COMP 210 Lab 9: Big-Oh

For the curious... A program P runs in time (or uses space) O(f(n)) for some function f, if the running time (space usage) on inputs of size n, for suffciently large n, is bounded by C*f(n) for some constant C. The "sufficiently large n" qualification provides exceptions for values of n below some threshold N. For example, say that we define the size of a list as the length of the list and we have written a linear version of the reverse function. The reverse function on the empty list runs very fast but it does not run in zero time, which is what our definition would require if we did not allow a finite number of exceptions.

Obviously any function that runs time O(n) also technically runs in time O(n²) and O(2ⁿ). By convention, we use the best (smallest) possible function f when stating asymptotic complexity. If a program runs in linear time (O(n)), it is misleading to say that is runs in quadratic time (O(n²)).

Why Ignoring Constant Factors?

We are concerned with general behavior (running time, in this case) of an algorithm. We'd like to say things about the algorithm itself, as separate from the algorithm when run on a Sparc5 with 8MB of cache blahblahblah, and separate from the algorithm when run on an original MacPlus. Making such statements would be too specific and too short-lived to be of lasting use or interest.

Our analysis of the running time is being measured in 'number of steps', which is only proportional to the observable time taken. (How long a particular step takes depends on the speed of a computer, its instruction set, etc.) If we're not talking about running the algorithm on one particular machine and one particular configuration, then the best we can do is to calculate running time to within a constant factor.

This lets us get away with ignoring the base of the logarithm, since switching bases just changes the result by a constant factor.

It is certainly arguable how useful it is to ignore constant factors; but in any case knowing that one algorithm runs in time O (n log n) and another in time n^2 is good evidence that for inputs of any reasonable size, you'll probably want the faster algorithm rather than the faster computer.

Abuse of Notation

Technically, O(g(n)) is a set: the set of all functions which grow no faster than g (up to a constant factor, ignoring small values of n). Thus, proper usage is "f(n) is an element of O(g(n))".

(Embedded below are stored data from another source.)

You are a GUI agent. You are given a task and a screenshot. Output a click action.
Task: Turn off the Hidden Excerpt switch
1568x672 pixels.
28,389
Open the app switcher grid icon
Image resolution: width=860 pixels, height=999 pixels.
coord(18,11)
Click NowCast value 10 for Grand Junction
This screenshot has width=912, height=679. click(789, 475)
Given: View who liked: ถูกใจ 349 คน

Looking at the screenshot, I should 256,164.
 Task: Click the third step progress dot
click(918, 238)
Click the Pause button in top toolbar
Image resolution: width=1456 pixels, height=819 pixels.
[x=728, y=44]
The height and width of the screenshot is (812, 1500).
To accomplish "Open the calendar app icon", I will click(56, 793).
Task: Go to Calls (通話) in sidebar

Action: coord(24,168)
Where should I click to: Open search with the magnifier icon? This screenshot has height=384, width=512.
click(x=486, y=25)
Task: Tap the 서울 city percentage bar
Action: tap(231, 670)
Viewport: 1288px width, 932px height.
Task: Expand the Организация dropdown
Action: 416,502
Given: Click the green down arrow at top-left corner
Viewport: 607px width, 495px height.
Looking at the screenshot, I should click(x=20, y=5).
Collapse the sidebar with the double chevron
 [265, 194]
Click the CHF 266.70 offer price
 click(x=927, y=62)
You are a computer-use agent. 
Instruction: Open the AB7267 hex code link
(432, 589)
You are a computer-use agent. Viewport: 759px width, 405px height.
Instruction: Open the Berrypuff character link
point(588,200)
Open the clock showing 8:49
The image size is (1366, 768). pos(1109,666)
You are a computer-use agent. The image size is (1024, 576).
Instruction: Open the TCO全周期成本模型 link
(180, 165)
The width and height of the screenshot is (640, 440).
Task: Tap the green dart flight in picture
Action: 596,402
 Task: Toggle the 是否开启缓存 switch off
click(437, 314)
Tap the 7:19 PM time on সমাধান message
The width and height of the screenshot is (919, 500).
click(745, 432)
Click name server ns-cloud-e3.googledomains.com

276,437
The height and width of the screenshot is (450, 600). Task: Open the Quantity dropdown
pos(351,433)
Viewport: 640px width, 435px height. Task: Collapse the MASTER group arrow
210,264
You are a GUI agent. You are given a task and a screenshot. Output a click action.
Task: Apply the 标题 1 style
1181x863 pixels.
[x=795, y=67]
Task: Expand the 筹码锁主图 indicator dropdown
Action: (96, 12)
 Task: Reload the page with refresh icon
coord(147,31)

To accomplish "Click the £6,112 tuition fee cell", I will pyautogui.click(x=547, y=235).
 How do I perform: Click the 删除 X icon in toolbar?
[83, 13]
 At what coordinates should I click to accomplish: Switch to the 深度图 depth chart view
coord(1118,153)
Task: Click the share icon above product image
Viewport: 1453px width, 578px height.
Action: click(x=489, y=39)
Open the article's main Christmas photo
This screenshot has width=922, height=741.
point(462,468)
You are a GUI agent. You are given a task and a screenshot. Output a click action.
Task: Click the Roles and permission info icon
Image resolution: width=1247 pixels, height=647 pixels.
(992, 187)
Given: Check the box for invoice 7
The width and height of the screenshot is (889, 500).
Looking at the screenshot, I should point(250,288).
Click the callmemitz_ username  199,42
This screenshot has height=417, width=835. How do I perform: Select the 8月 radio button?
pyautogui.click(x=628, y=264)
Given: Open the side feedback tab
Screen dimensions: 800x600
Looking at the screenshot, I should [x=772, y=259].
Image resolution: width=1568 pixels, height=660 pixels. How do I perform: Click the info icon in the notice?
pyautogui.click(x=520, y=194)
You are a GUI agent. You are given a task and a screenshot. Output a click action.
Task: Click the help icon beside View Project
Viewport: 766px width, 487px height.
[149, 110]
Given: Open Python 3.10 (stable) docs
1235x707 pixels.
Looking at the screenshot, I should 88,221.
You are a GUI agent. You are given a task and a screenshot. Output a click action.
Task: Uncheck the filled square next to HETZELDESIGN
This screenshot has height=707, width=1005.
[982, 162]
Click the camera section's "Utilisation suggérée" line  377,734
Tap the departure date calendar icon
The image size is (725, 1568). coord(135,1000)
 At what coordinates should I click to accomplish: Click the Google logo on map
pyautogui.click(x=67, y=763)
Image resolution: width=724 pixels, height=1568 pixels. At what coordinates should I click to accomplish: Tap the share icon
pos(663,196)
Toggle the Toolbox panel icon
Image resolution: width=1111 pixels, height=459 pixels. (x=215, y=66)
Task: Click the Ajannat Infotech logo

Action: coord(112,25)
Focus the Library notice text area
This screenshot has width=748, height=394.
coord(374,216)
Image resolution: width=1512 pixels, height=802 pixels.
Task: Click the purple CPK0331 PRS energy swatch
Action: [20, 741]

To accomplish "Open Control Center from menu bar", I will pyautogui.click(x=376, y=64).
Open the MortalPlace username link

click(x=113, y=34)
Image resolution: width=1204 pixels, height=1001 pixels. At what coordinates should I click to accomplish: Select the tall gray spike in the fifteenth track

However, in common usage, people usually talk as if O(g(n)) were a single function, saying "f (n) is big-Oh of g(n)", and writing "f(n) = O(g(n))". It is okay to do this, as long as you are aware that you are abusing notation.

While speaking of ambiguous notation, notice that calling n² a function is a bit insidious. Really, the function is understood to be lambda (n) n². The latter you can apply to any number you like (even if you have an unrelated placeholder n floating around); the former apparently depends on the one particular value n has at the time you use the function. Similarly, instead of saying f (n) is a function, really f is the function (or long-windedly, lambda (n) f(n); that's just a long name for f.

Always remember, there is a difference between a function, and a function evaluated at a particular point.

All this will be more (re)explained in COMP 212 and COMP 280.